"Marie Curie is my hero," Alan Alda says. "Few people have accomplished something so rare — changing science. And as hard as that is, she had to do it against the tide of the culture at the time — the prejudice against her as a foreigner, because she was born in Poland and worked in France. And the prejudice against her as a woman."
Alda is talking about his first fully produced play: the drama Radiance: The Passion of Marie Curie, at Geffen Playhouse in Los Angeles. The Tony-winning director is Daniel Sullivan (Proof). Anna Gunn of TV's "Breaking Bad" plays the title role.
Alda, 75, is still most widely known for playing Hawkeye Pierce on TV's "M*A*S*H" from 1972 to 1983. He has acted, written and directed in TV and film, winning six Emmys and getting an acting Oscar nomination for "The Aviator"; onstage he is a three-time Tony nominee: for The Apple Tree (1967), Jake's Women (1992) and Glengarry Glen Ross (2005).

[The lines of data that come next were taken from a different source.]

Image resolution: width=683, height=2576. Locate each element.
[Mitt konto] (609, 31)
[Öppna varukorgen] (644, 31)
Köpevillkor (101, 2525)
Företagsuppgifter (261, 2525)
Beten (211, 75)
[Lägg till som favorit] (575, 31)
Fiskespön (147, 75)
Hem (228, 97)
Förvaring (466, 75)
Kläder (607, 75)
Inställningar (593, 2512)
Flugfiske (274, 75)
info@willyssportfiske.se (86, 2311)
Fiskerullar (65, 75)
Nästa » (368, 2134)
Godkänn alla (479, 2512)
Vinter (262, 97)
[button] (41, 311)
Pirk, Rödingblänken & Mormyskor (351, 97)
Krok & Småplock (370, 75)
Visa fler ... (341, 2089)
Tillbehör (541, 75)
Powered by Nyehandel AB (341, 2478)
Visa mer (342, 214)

He is also a science enthusiast. He's on the board of the World Science Festival, and he was host of "Scientific American Frontiers" on television for 11 years. Marie Curie is a towering figure in science history, renowned for her work in radioactivity — a word she created. She discovered the elements radium and polonium. She twice won the Nobel Prize — in physics in 1903, with her husband, Pierre Curie (and Henri Becquerel), and in chemistry in 1911, on her own. She was the first woman to win a Nobel, and the first person of either sex to win two.

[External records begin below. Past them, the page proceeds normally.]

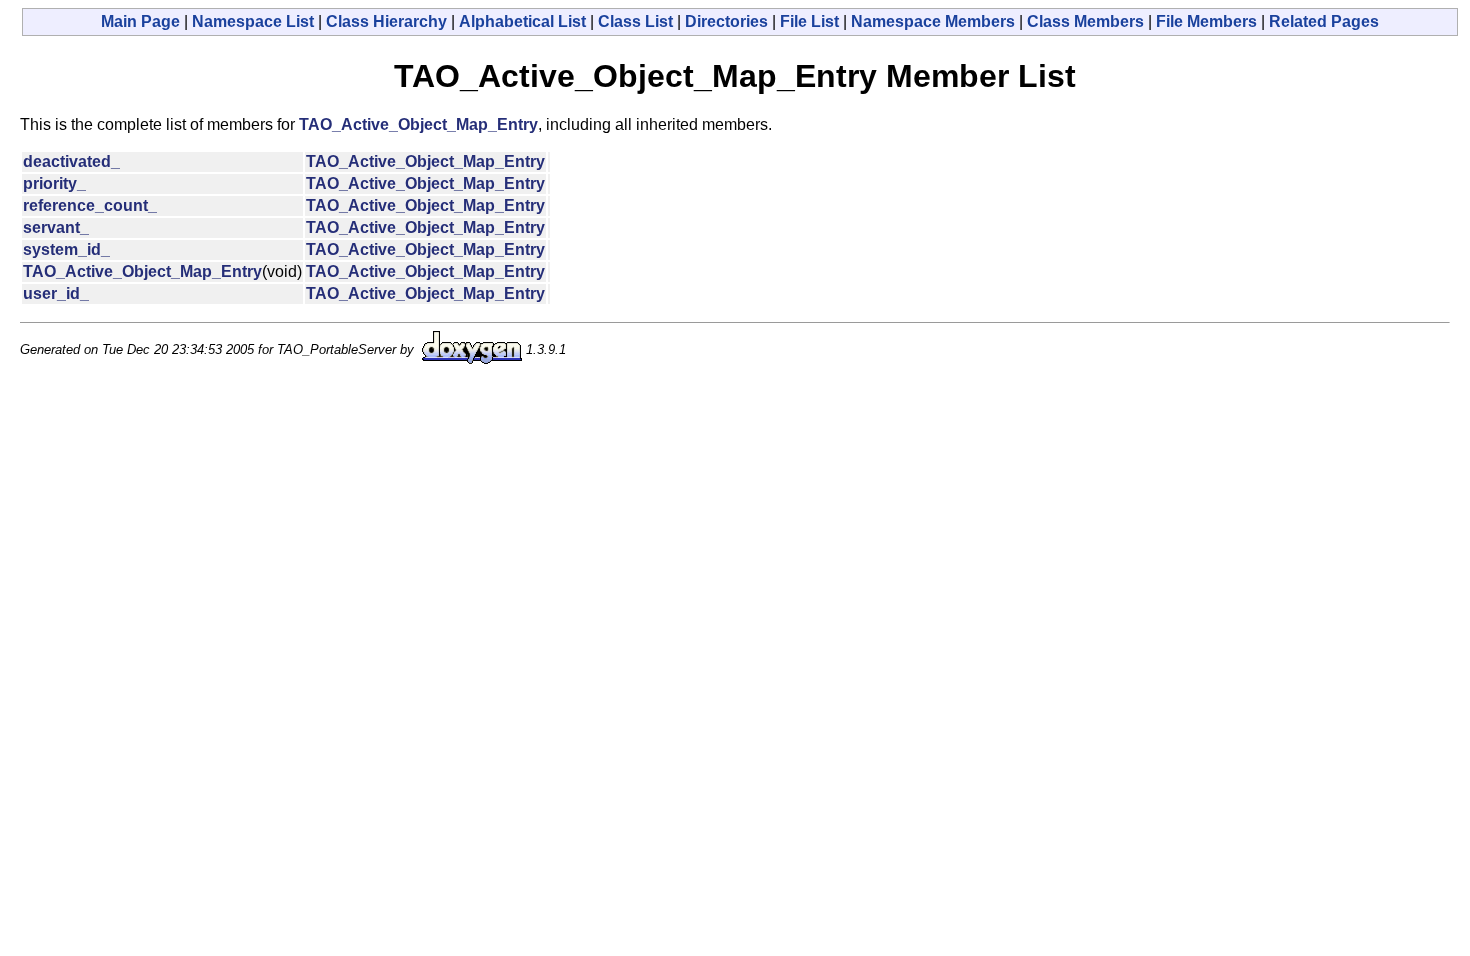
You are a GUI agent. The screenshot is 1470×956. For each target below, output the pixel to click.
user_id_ (56, 293)
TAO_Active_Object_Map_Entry (418, 124)
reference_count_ (90, 205)
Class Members (1085, 21)
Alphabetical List (522, 21)
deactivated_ (71, 161)
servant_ (56, 227)
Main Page (140, 21)
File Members (1206, 21)
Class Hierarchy (386, 21)
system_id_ (66, 249)
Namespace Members (933, 21)
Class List (635, 21)
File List (809, 21)
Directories (726, 21)
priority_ (54, 183)
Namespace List (253, 21)
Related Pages (1324, 21)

The play takes place mostly in the period between the two prizes. Pierre was killed in a vehicular accident in Paris in 1906, and in 1910 she became involved in an affair with a married scientist that became a public scandal. "Between the two awards is the story of the growth of a woman and her ability to direct her own destiny. The first prize was awarded to her and Pierre together, but at first the Nobel committee wanted to give it to Pierre and completely ignore her work, because she was a woman. He appealed and they gave it to both of them. He was allowed to get up and receive the award. She had to sit in the audience and watch."
|photo by Michael Lamont|
By the time of the second Nobel, "the scandal about the affair was in the newspapers. At first the committee ignored that, thinking it was a rumor, and named her for the chemistry prize. Then they read about a duel her lover fought over her, and they said, 'This proves the scandal is real — don't come and pick up the prize.' But then she was able to say, 'I'm getting the prize for my work, not my personal life. And I'm coming to Stockholm.'"

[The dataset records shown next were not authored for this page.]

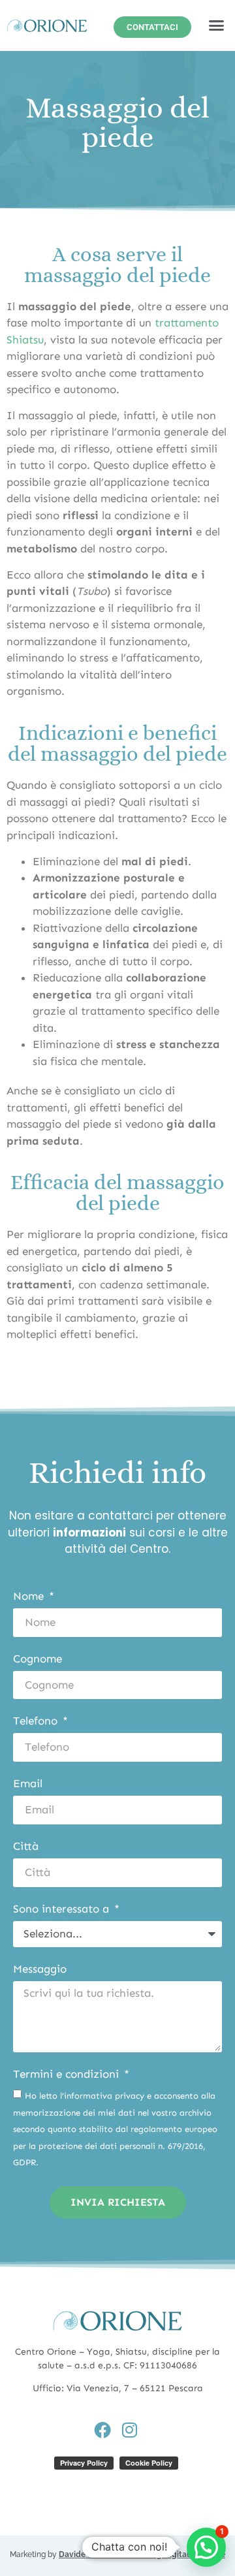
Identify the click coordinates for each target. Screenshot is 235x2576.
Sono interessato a (62, 1909)
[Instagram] (129, 2429)
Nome (30, 1596)
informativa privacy (104, 2096)
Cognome (37, 1659)
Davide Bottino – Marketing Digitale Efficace (142, 2554)
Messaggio (40, 1969)
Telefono (37, 1721)
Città (26, 1846)
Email (27, 1784)
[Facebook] (102, 2429)
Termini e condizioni (67, 2074)
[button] (216, 25)
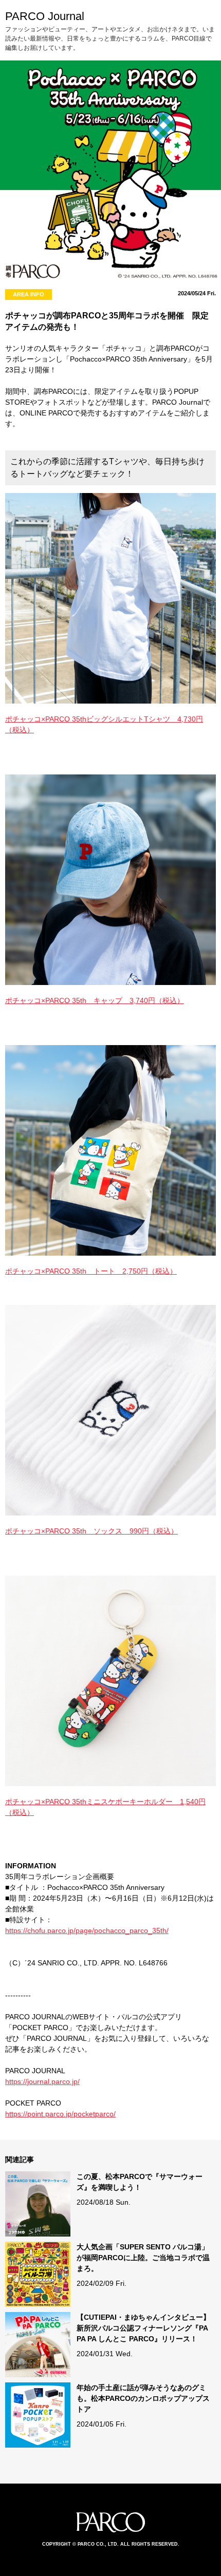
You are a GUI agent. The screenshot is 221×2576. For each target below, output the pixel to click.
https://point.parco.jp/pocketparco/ (60, 2114)
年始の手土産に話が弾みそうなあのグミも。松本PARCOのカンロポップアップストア (143, 2398)
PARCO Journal (44, 16)
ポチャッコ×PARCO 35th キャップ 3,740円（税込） (94, 1000)
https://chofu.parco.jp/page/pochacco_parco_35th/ (87, 1930)
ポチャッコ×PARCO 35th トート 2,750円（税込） (91, 1271)
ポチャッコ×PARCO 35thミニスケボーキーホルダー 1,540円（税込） (105, 1806)
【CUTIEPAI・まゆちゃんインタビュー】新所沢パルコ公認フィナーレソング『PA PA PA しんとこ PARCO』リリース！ (143, 2328)
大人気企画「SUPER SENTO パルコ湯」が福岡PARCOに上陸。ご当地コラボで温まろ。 (143, 2257)
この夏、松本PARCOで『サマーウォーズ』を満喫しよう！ (139, 2181)
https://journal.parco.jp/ (42, 2081)
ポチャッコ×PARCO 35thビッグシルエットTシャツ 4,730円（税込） (104, 724)
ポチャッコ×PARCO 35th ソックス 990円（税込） (91, 1531)
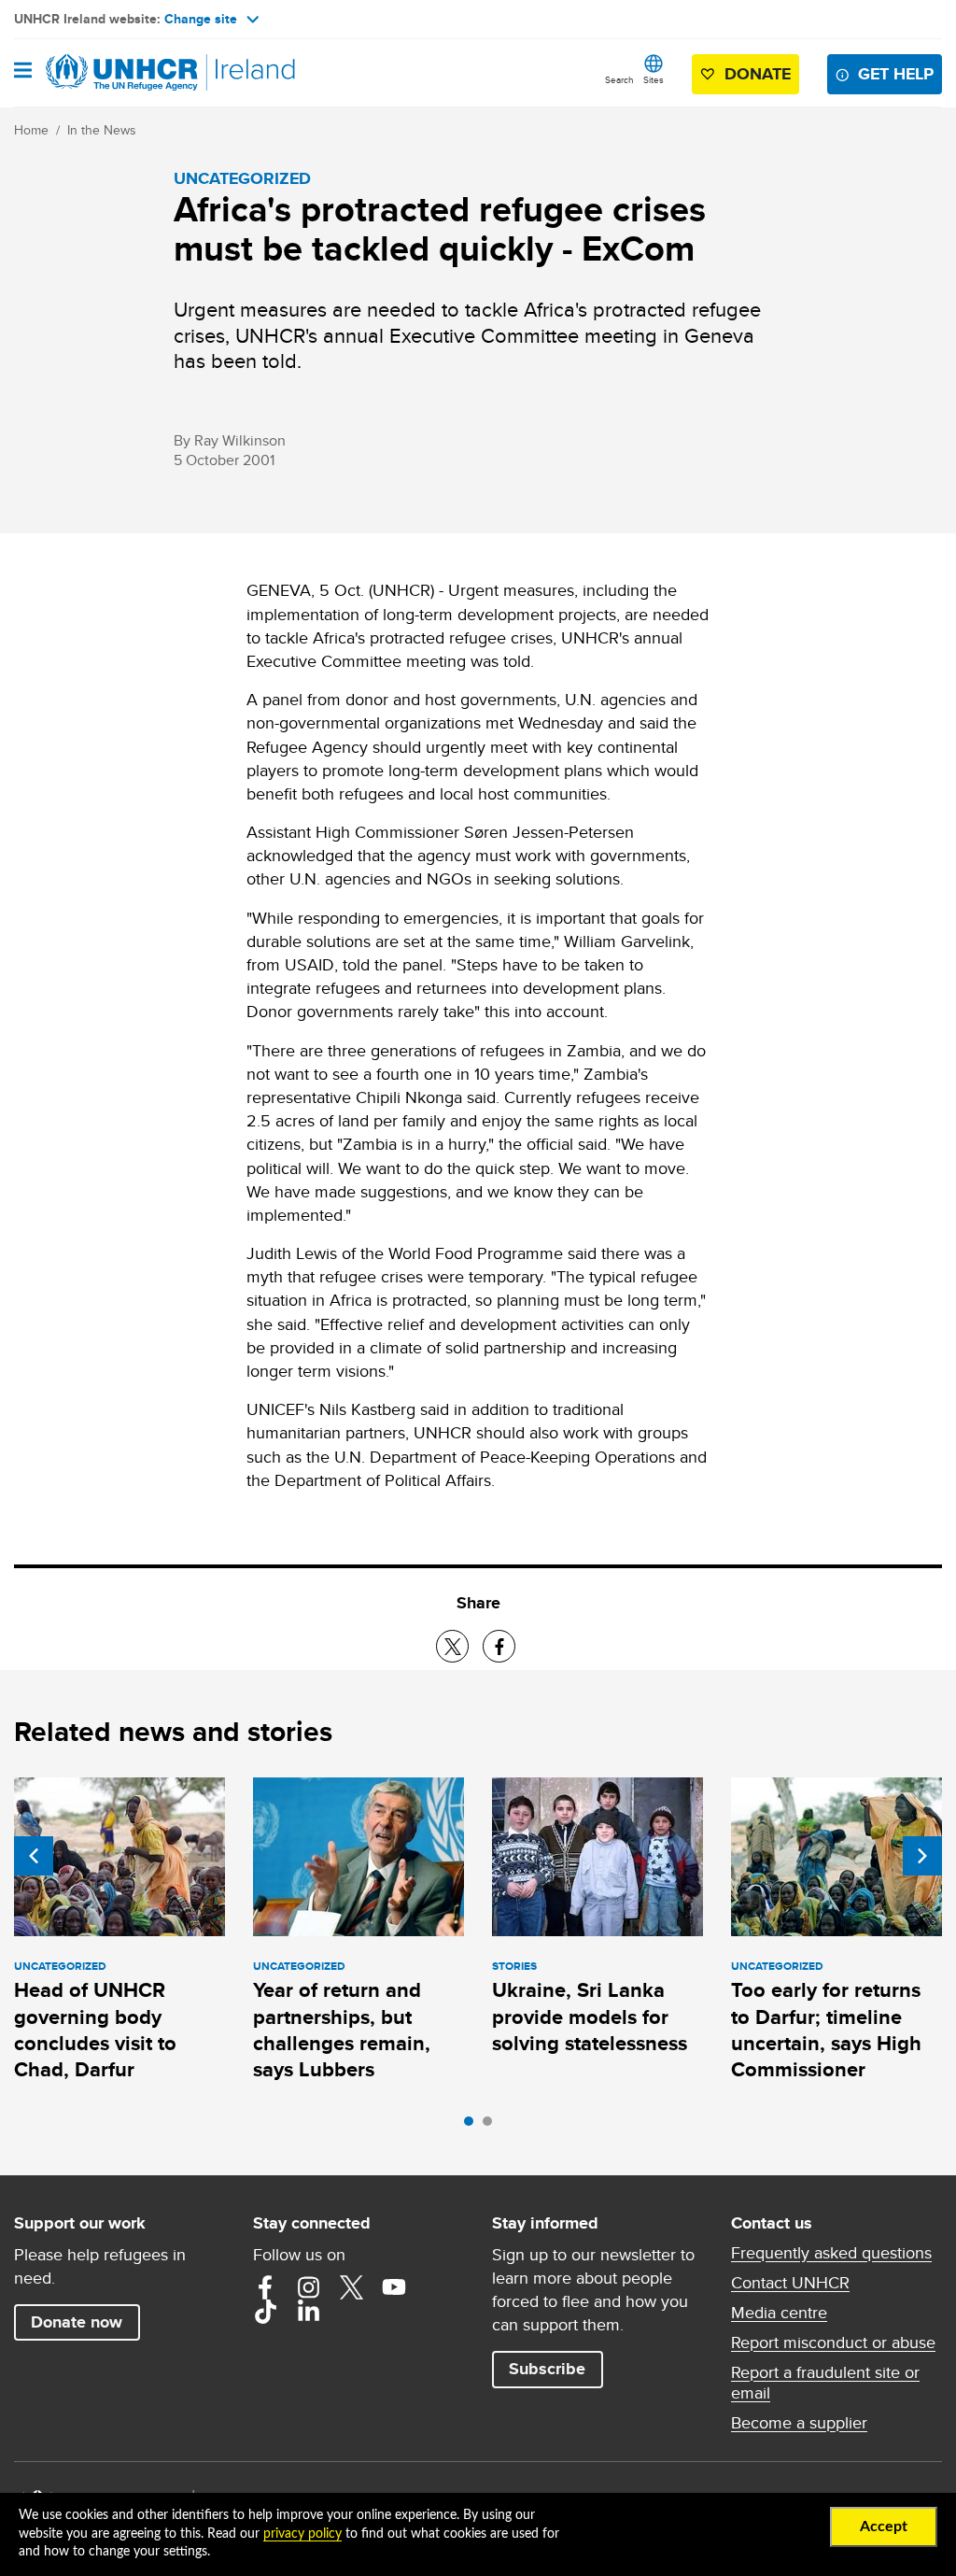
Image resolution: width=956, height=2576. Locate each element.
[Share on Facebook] (499, 1646)
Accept (883, 2526)
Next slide (922, 1855)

In his research, Alda says, he found that "I'm not as brave as she was. I very much wanted to read her letters and notebooks in the original French. They're at the Bibliothèque Nationale in Paris. And they're still radioactive. Before being allowed to read them, you have to sign a paper saying you understand the risk. I've relied on people braver than me to tell me what's in them."
He loves science because "scientists do amazing things. I'm first of all an artist, and I love a great human story. Science is people like Marie sacrificing so much to be able to understand a mystery — the dedication, the gift, to discover something that has never been seen before. It's a beautiful story, and it's always one that's exciting and inspiring."